F.      Slaughter writes, (NEW SLIDE) Following Jesus involves everything.  He is not just one part of life – he is life!  In Romans 14:7-9, Paul writes, For none of us lives to himself alone and none of us dies to himself alone.  8 If we live, we live to the Lord; and if we die, we die to the Lord.  So, whether we live or die, we belong to the Lord.  9 For this very reason, Christ died and returned to life so that he might be Lord of both the dead and the living.  If we want to experience renewal, we will accept His absolute authority and live with Him as Lord of every part of our lives.

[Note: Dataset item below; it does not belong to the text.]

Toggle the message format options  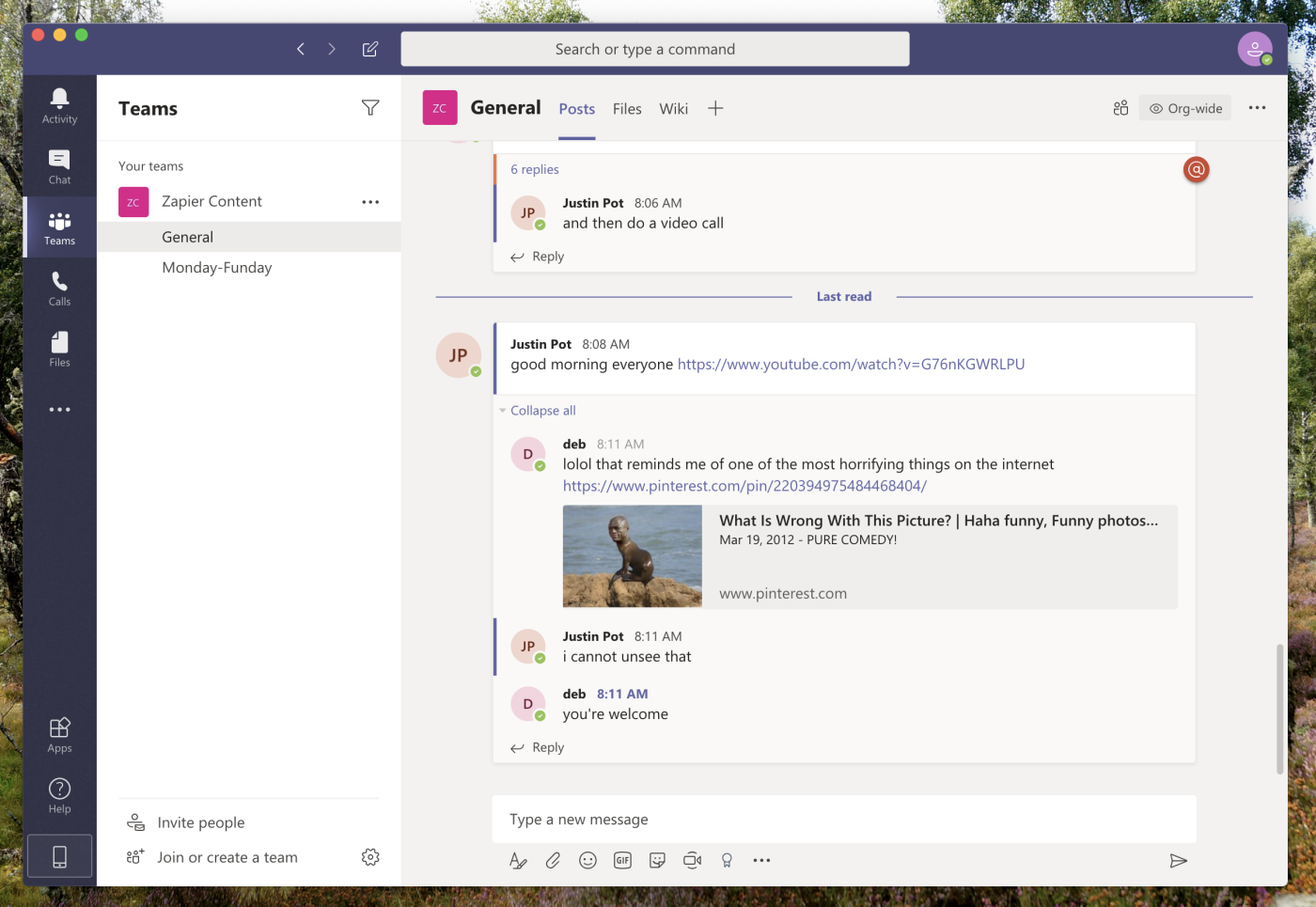[518, 860]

VIII.     The Good News about Jesus

A.     You know what one of the best things about submitting to the Lordship of Christ so we can experience renewal is?  When we submit to the Lordship of Christ, we become powerful tools for sharing His love with those around us.  (NEW SLIDE) There are lots of clubs and organizations and service agencies around.  But we can offer those around us only one thing that those organizations don’t already offer – JESUS CHRIST.  We can belong to the Elks or the Lions or the Optimists and do good things, but they still don’t hold a candle to the good news of Jesus Christ.  We’ve got to be careful not to offer them a watered down message with a vague theism that denies or focuses on anything else than clear faith in Jesus Christ and absolute submission to His authority.  (NEW SLIDE) For when we condense down the theology of renewal to its least complicated form, it simply means lifting up Jesus in every act of the church.  That’s what submission to Christ is all about.  That’s what the Lordship Principle is all about.

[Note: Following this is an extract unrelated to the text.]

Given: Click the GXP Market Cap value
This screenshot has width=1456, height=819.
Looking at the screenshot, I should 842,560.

B.     Illustration – Knute Larson wrote, In the early 1990s when President George Bush had fiery John Sununu as his White House chief of staff, a reporter asked Sununu if his job was difficult. He quickly answered, "No." The reporter thought Sununu had misunderstood the question, so he asked again, and got the same reply.  Sununu, a former governor of New Hampshire, then explained why he felt his job was easy: "I have only one constituent." He knew his job was to please the President (as cited on PreachingToday.com).  (NEW SLIDE) Our duty as bondslaves is to please Jesus and nobody else.  Our duty as bondslaves is to submit to Jesus and to nobody else.  May all of us submit to His absolute authority over every part of our lives.

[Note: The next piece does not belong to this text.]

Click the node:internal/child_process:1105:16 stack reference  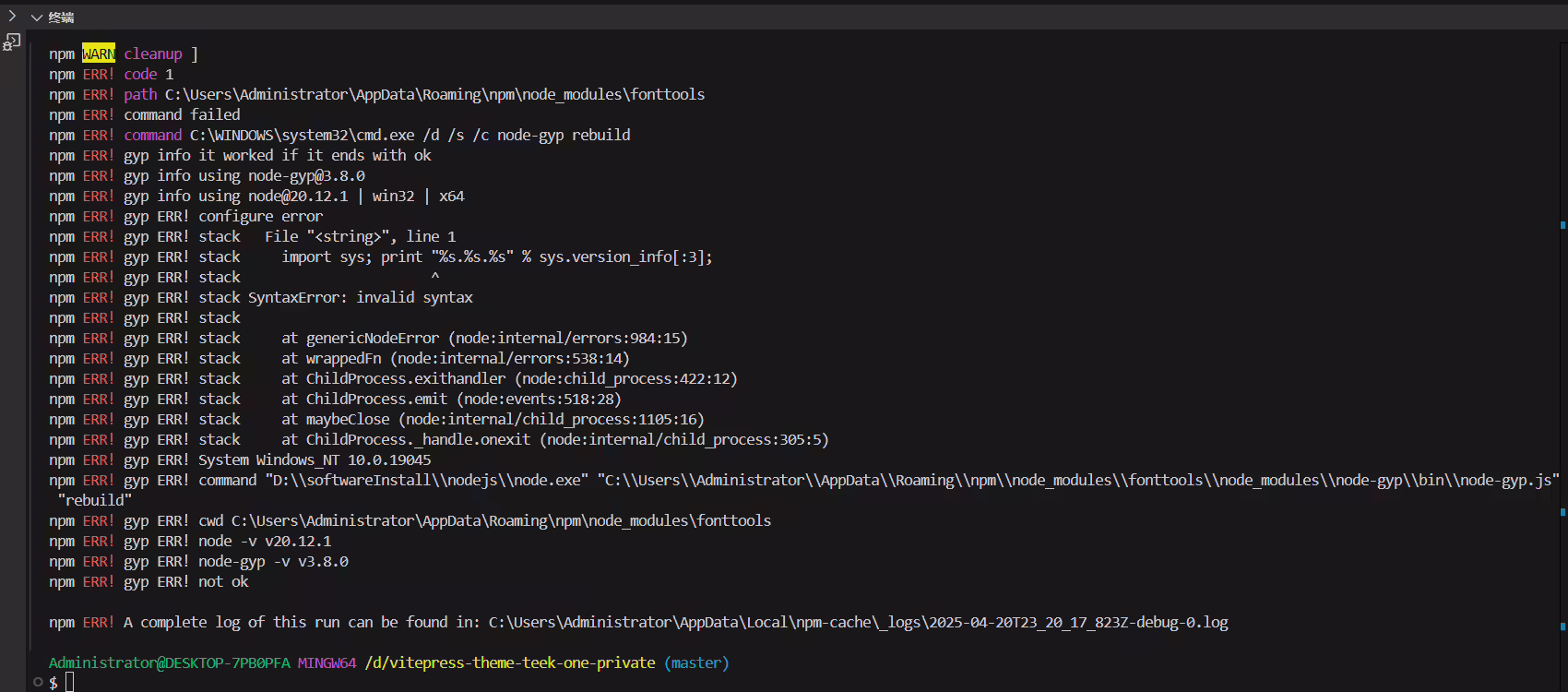551,420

C.     Illustration – In Discipleship Journal, Lorne Sanny wrote, Author and educator, Howard Hendricks, sat in a plane that was delayed for take off. After a long wait, the passengers became more and more irritated. Hendricks noticed how gracious one of the flight attendants was as she spoke with them. After the plane finally took off, he told the flight attendant how amazed he was at her poise and self-control, and said he wanted to write a letter of commendation for her to the airline. The stewardess replied that she didn't work for the airline company, but for Jesus Christ. She said that just before going to work she and her husband prayed together that she would be a good representative of Christ.  Doing it for Christ's sake adds another dimension to submission. You are submitting not just to your employer or husband or parent, but to the Lord, because of your love and gratitude for him (as cited on PreachingToday.com).

IX.            Conclusion

A.   Please bow your heads and close your eyes out of respect for each other’s privacy.  How are you going to respond this morning?  Let’s spend a few moments listening to what the Holy Spirit is speaking to each of our hearts.

B.   How are you going to respond to God’s call to submission this morning?  If you’re surrendering to the absolute authority, the Lordship, of Jesus Christ this morning, please come forward and kneel at the altars if you’re physically able.  Otherwise just come up front and stand or sit.  It doesn’t matter how long you’ve been a Christian, because all of us need to submit and surrender throughout our Christian lives.  So if you’re surrendering to the absolute authority, the Lordship, of Jesus Christ this morning, come forward now.